In der Persönlichkeitsdiagnostik sind Fragebögen ausschließlich an der geltenden Theorie der Differenziellen Psychologie orientiert – z.B. Big Five Persönlichkeitsmodell (Neurotizismus, Extraversion, Offenheit für Erfahrung, Verträglichkeit, Gewissenhaftigkeit)
Entstehung des Big 5-Modells
Entstehung des Big 5-Modells geht auf die Sedimentationshypothese zurück –> besagt, dass alles Aspekte individueller Differenzen, die bedeutsam, interessant und nützlich sind/waren, in die Sprache Eingang gefunden haben.
Je bedeutender eine solche individuelle Differenz, desto größer die Wahrscheinlichkeit, dass sie ein gesondertes Wort hervorbrachte. Die Sedimentationshypothese impliziert, dass Lexika das Universum aller bedeutenden individuellen Unterschiede abdecken.
Der lexikalische Ansatz von CATTELL
Der lexikalische Ansatz diente schon CATTELL als Grundlage für die Persönlichkeitstests-Fragebogenbatterie 16 PF (16-Persönlichkeits-Faktoren-Test). Ausgehend von nahezu 18.000 persönlichkeitsrelevanten Begriffen des Webster’s New International Dictionary wurden die hinsichtlich der Anzahl 16 berühmten Faktoren gewonnen.
16 PF zu Big Five
Viele nachfolgenden Untersuchungen nahmen seine Daten als Grundlage für weitere Analysen. So auch TUPES & CHRISTAL, die Reanalysen und Analysen von 8 verschiedenen Stichproben vornahmen und dabei stets 5 Faktoren feststellten.

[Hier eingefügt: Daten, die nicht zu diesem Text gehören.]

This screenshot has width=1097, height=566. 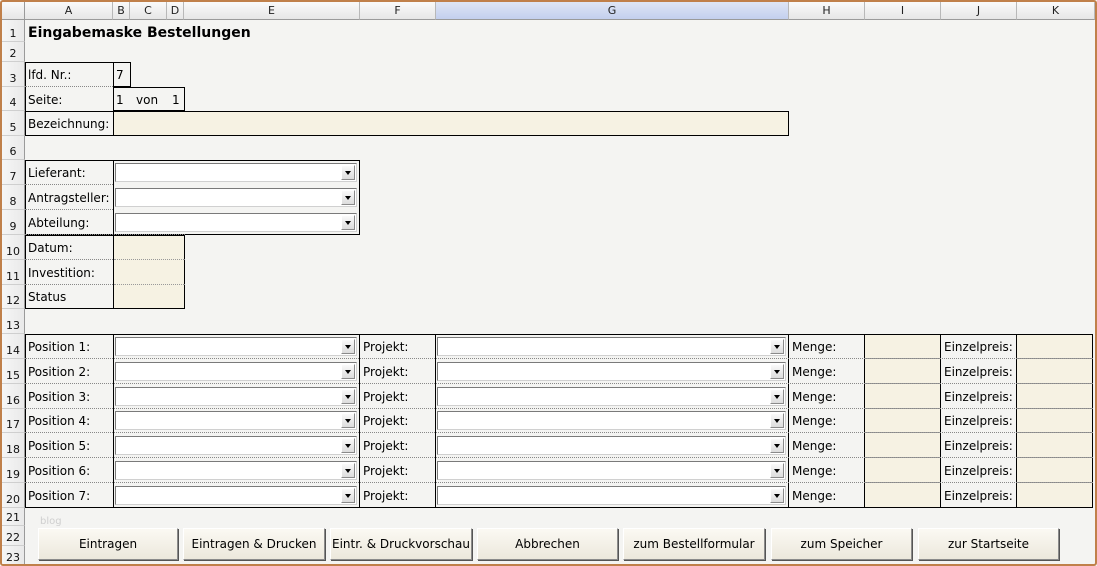 What do you see at coordinates (149, 272) in the screenshot?
I see `investition-input` at bounding box center [149, 272].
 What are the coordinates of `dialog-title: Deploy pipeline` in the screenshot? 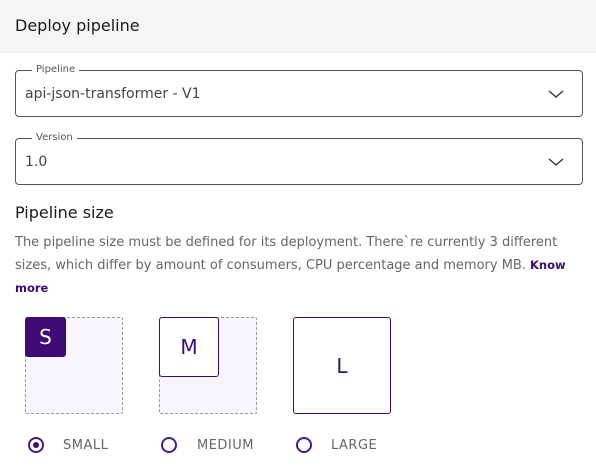 It's located at (78, 26).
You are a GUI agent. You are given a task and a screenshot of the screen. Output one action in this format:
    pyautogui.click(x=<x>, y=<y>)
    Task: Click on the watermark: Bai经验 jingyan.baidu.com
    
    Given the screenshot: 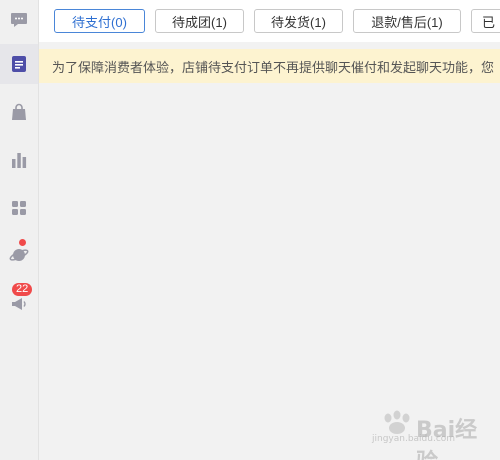 What is the action you would take?
    pyautogui.click(x=427, y=434)
    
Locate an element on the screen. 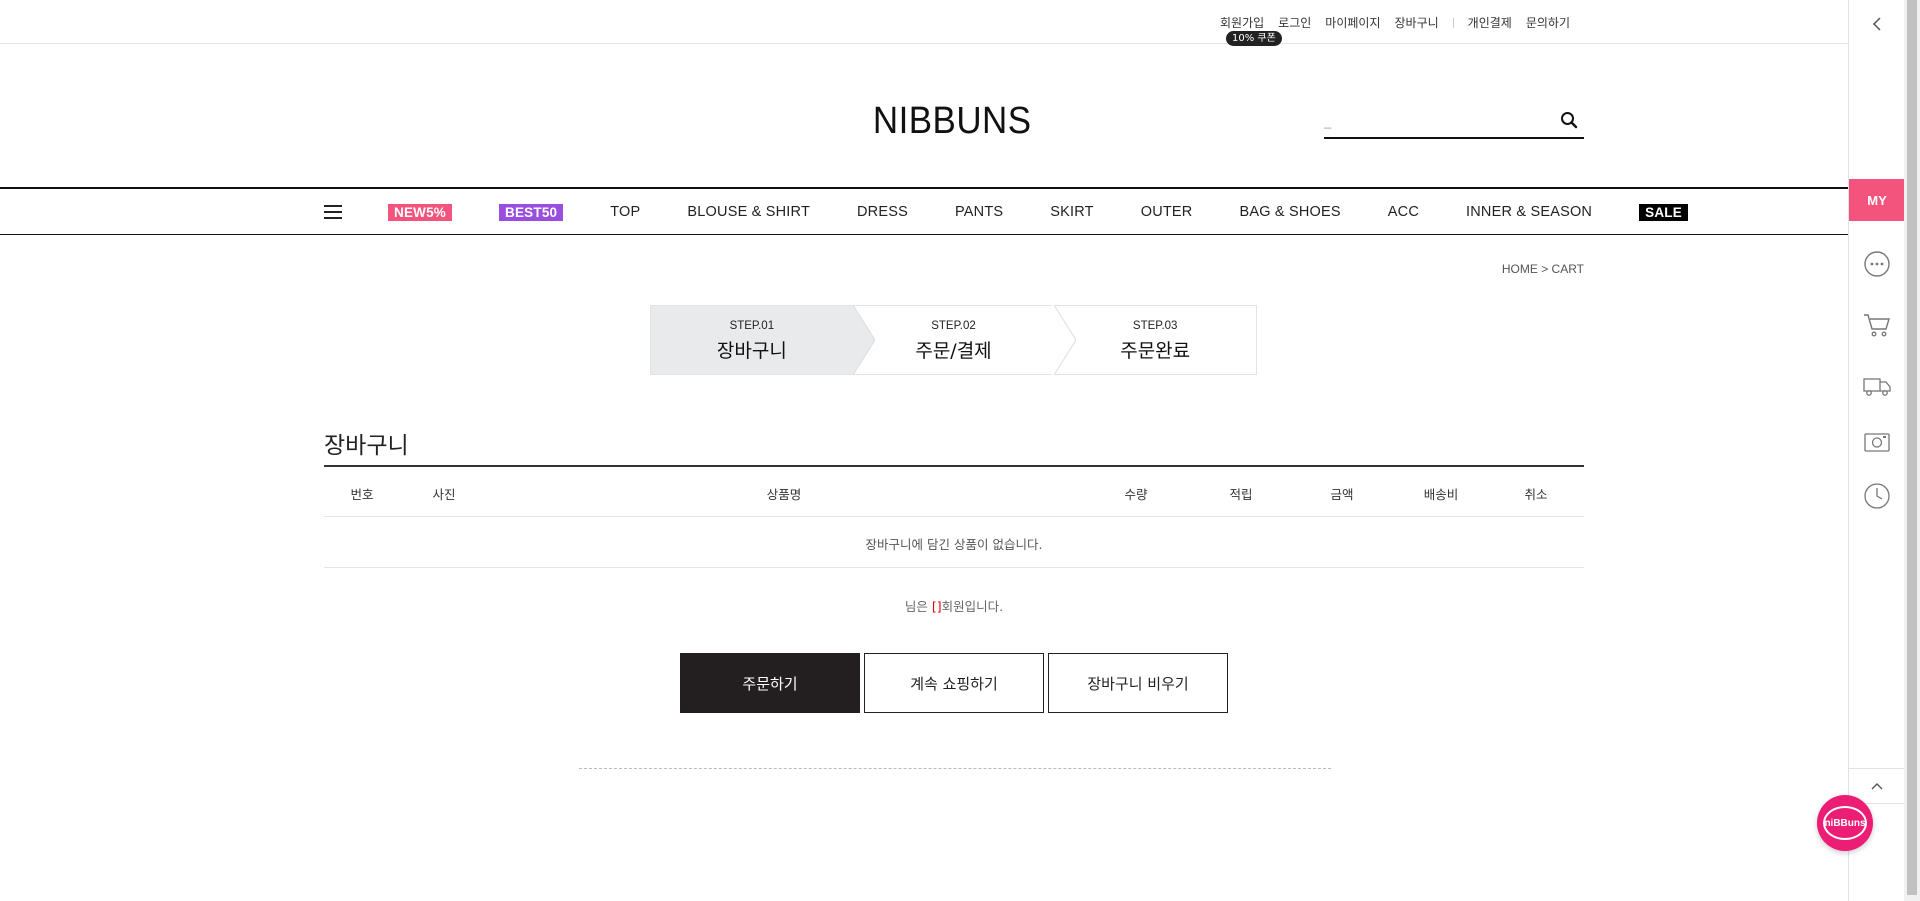  nav-skirt: SKIRT is located at coordinates (1072, 212).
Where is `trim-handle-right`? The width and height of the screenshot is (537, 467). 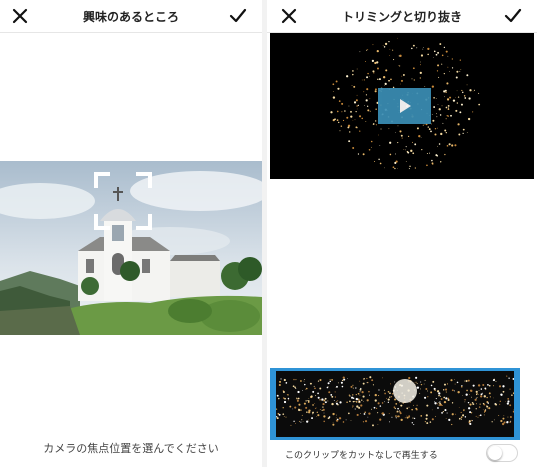
trim-handle-right is located at coordinates (517, 404).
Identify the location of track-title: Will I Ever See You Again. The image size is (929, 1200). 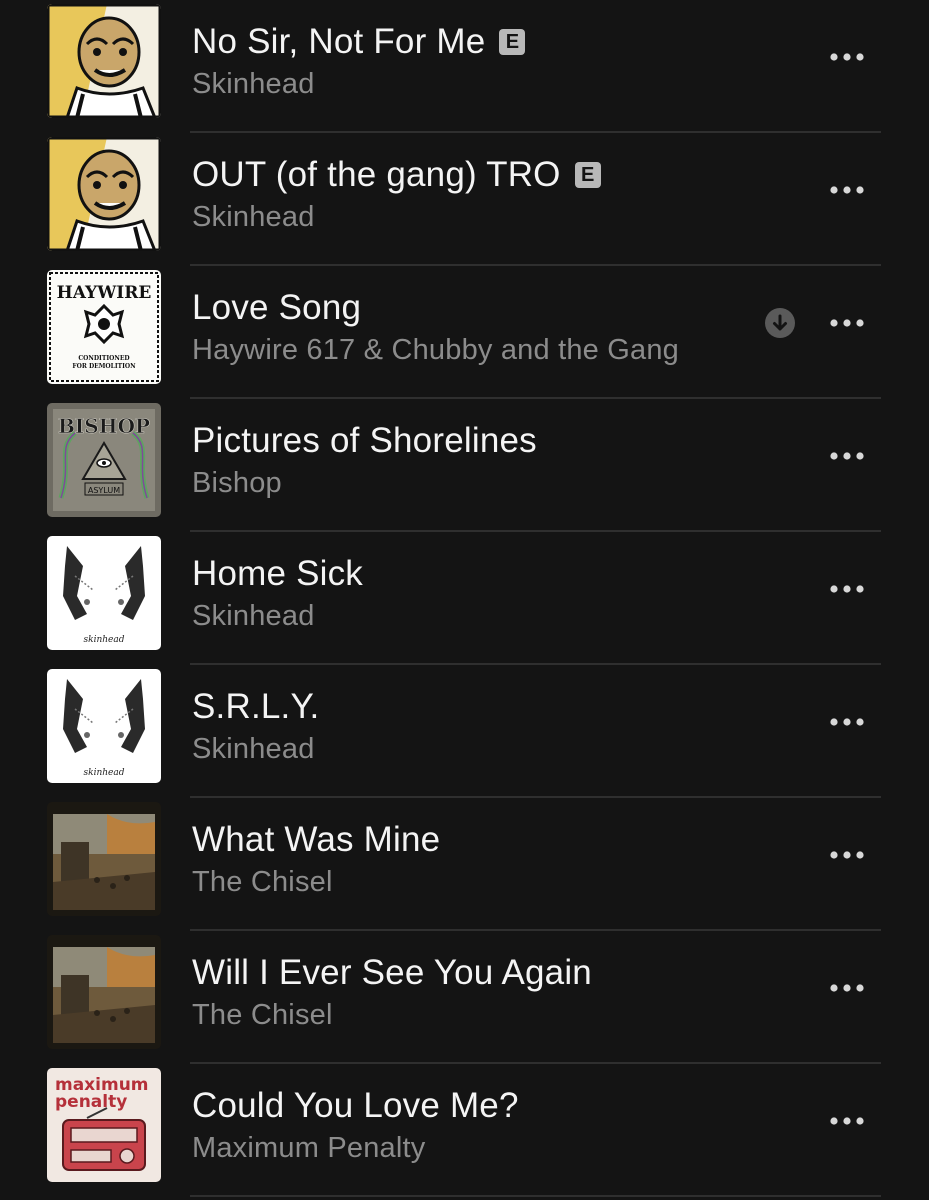
(392, 972).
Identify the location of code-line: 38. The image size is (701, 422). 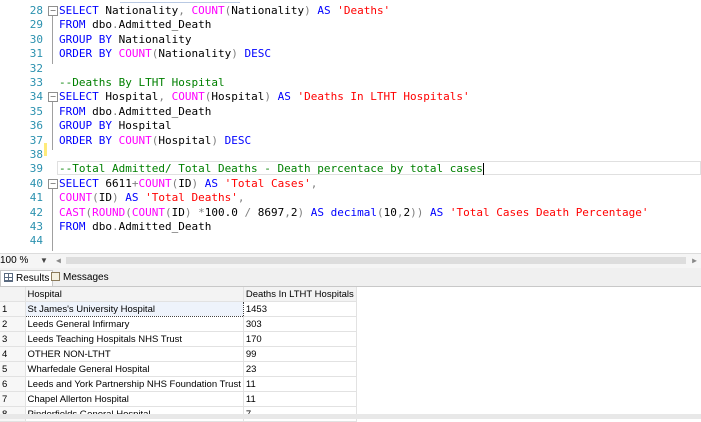
(350, 155).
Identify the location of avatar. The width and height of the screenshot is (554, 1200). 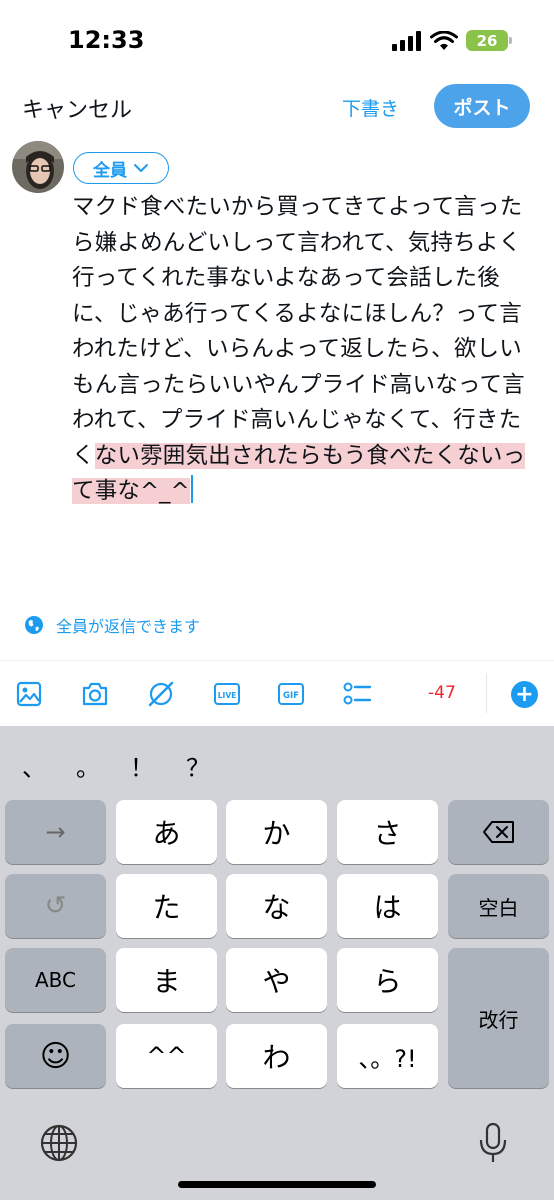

Letztlich schließen COSTA & MCCRAE aus kulturvergleichenden und verhaltensgenetischen Studien mit dem aktuellen Repräsentanten des Big-5-Persönlichkeitsmodells auf eine biologisch begründete universale Gültigkeit der Big 5-Faktoren.
Woher der Name NEO-PI?
Die Hervorhebung im Namen des Verfahrens von 3 der 5 Faktoren durch NEO-PI erklärt sich daraus, dass es ursprünglich gar nur 3 Faktoren waren: Neurotizismus, Extraversion & Offenheit für Erfahrung.
Persönlichkeitsdiagnostik in der Praxis
All das beruhigt Persönlichkeitstheoretiker, aber beschränkt die in der Praxis tätigen Diagnostiker. Allerdings: für die Praxis werden damit wichtige Aspekte nicht erfasst, so dass es etliche spezielle Persönlichkeitsfragebögen gibt.